Output the lines between the one holding "1024x456 pixels." and the one holding "I will 257,200.", inclusive, as a numbered list, leaving out blank lines.

→ **Material provided**
****
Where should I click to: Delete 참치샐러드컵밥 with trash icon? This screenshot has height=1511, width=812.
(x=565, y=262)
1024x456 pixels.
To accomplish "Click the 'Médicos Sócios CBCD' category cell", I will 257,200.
****
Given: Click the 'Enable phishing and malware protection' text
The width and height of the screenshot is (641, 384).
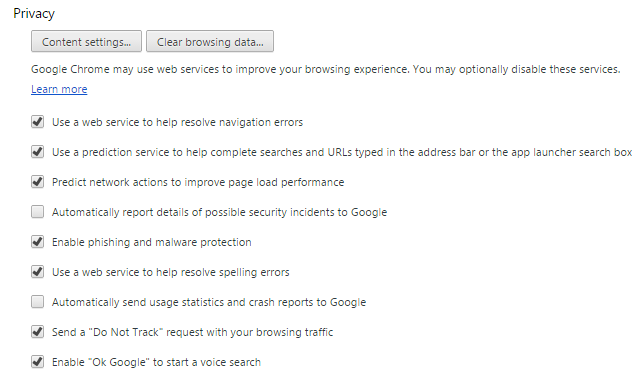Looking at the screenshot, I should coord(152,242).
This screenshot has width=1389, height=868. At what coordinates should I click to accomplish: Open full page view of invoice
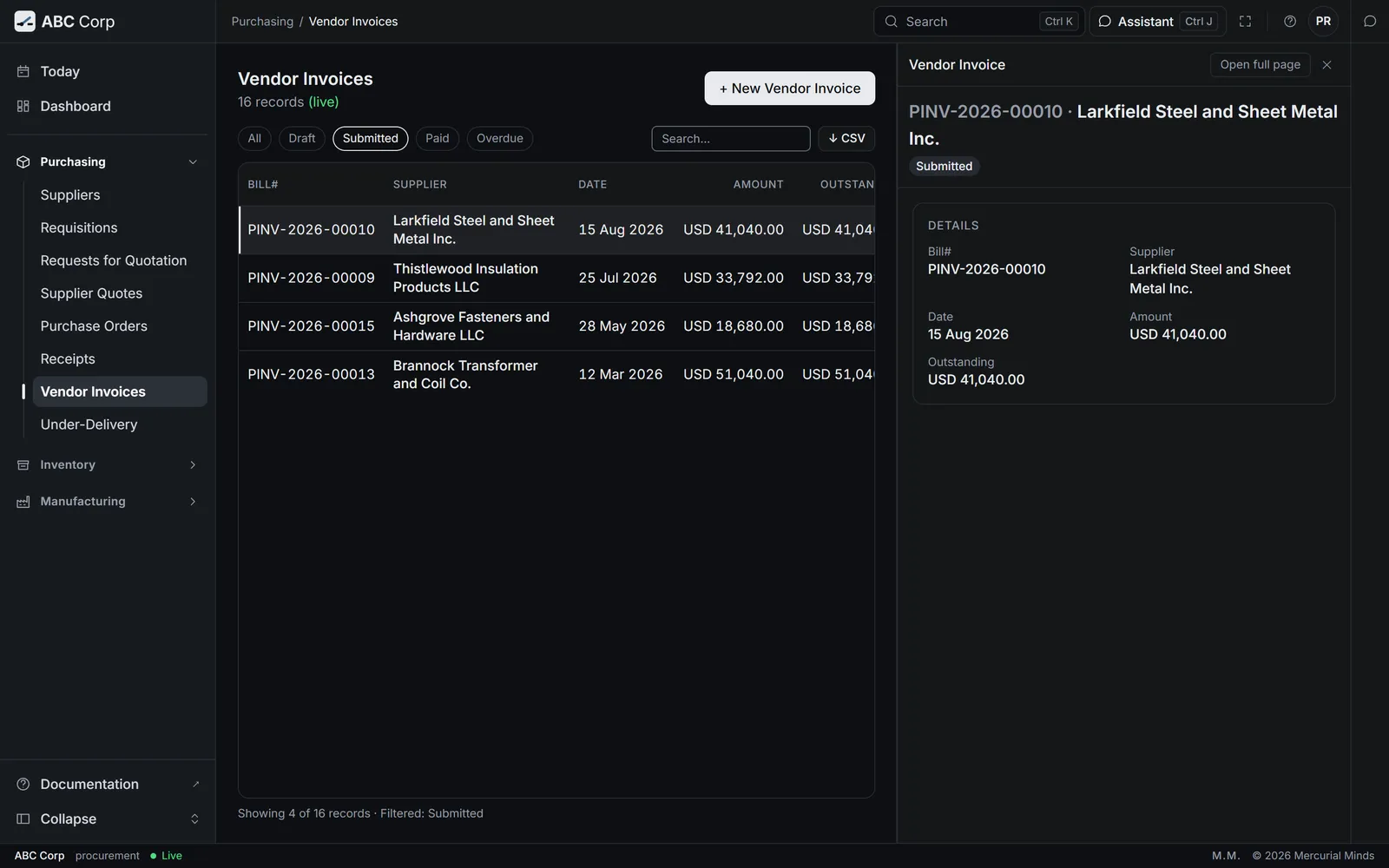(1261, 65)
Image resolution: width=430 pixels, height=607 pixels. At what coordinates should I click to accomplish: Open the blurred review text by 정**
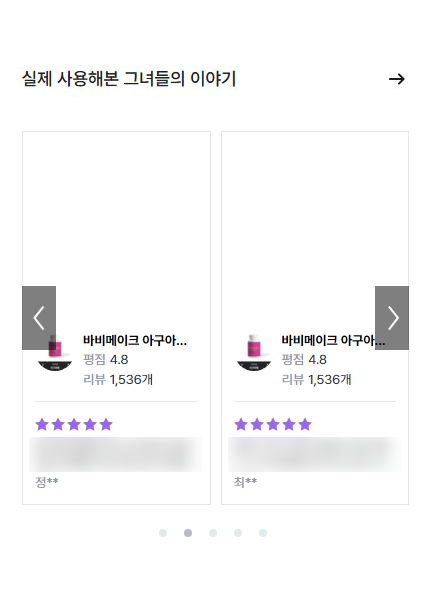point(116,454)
****
→ **Answer for this exercise**
1. 1024x456 pixels.
2. To accomplish "Click the 'Médicos Sócios CBCD' category cell", I will 257,200.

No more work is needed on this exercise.